Amidst all these, she meets a nurse who helps her with the No Complaining Rule. She uses this in her office, at board rooms, in workshops and everything, including her personal life is sorted out.

Some of the good lessons from this book are – 

The complaining fast - This is a concept where the author says that we just go through 1 day without any complains. Then extend it by a week.

The 3 No Complaining Tools –
1.       The But … Positive technique –
This is a simple tool to covert complains into positive thoughts. E.g: I don’t like driving in traffic BUT I am thankful that I can drive and that I have a job!
2.       Focus on ‘Get To’ instead of ‘Have To’ –
Instead of saying ‘I have to do this’ say ‘I get to do this’. Focus on what you get to do. Focus on feeling blessed instead of stressed. Focus on gratitude.
3.       Turn Complains into solutions –
Every complaint represents an opportunity to turn a negative into a positive.
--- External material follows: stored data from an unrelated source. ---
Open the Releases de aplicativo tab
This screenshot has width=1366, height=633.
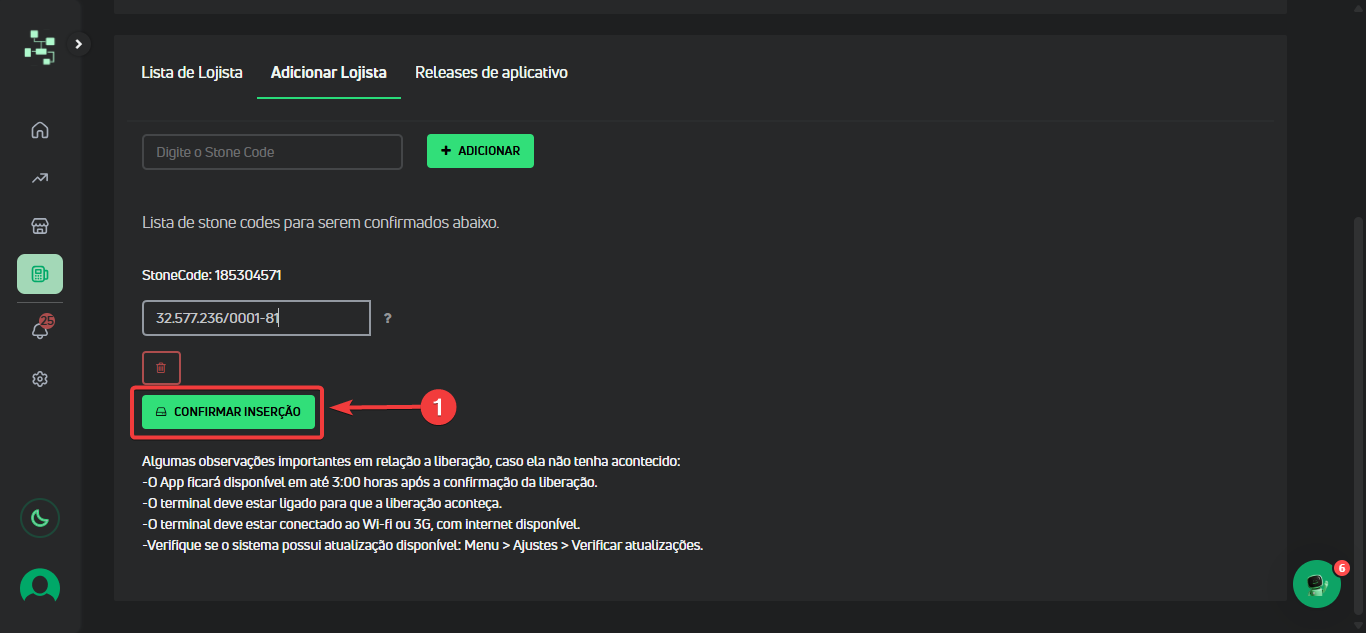[491, 73]
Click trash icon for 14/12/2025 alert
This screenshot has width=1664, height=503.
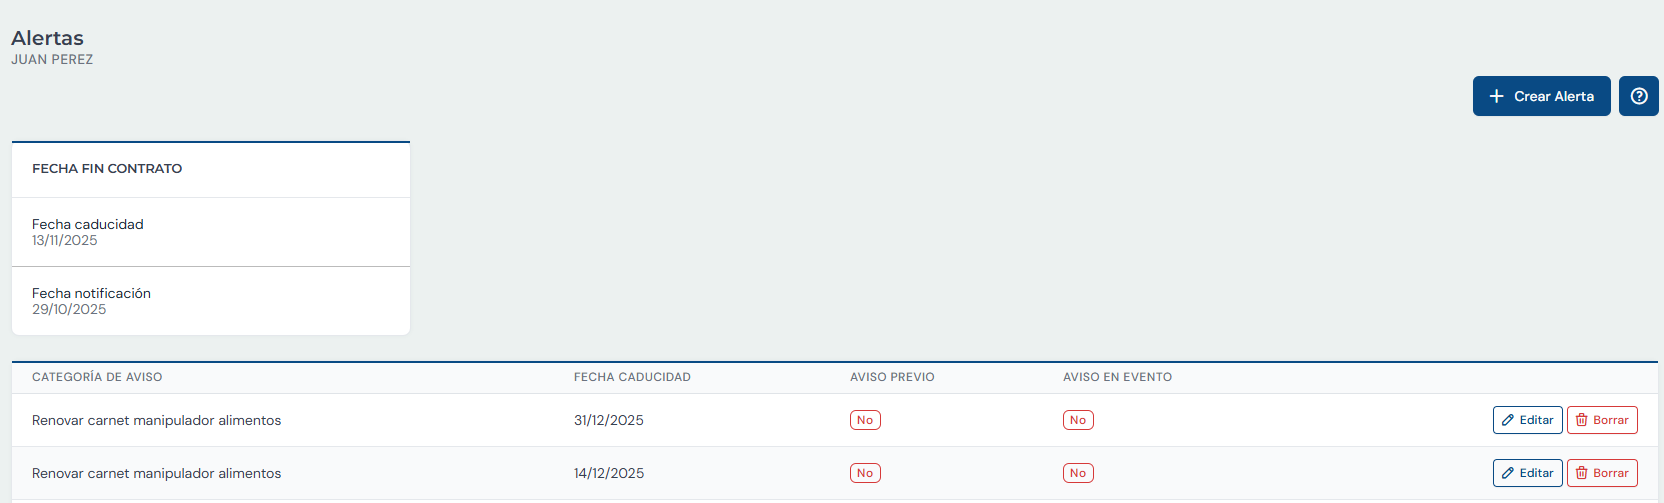click(1582, 473)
Five Things to Do Instead of Complain
1.       Practice Gratitude
2.       Praise Others
3.       Focus on Success
4.       Let Go
5.       Pray and Meditate

Now comes the critical part of my review. The book is well structured and the story is well told, with its suspense, dénouement and ending, and the core principle propagated is based on ‘The Success’ i.e you attract to yourself what you project to the world. However, having worked in a corporate environment for more than 17 years, I felt that the ideas and methods from this book cannot be used in a corporate environment. These principles and rules are more personal in nature and usage. If someone tries to really implement them in the corporate world, they would quickly become the butt of all jokes. I feel, todays’ organizations are not ready to espouse this.

My verdict: You can read this book if you get for free as you can complete it in a day. But not worth buying it to read.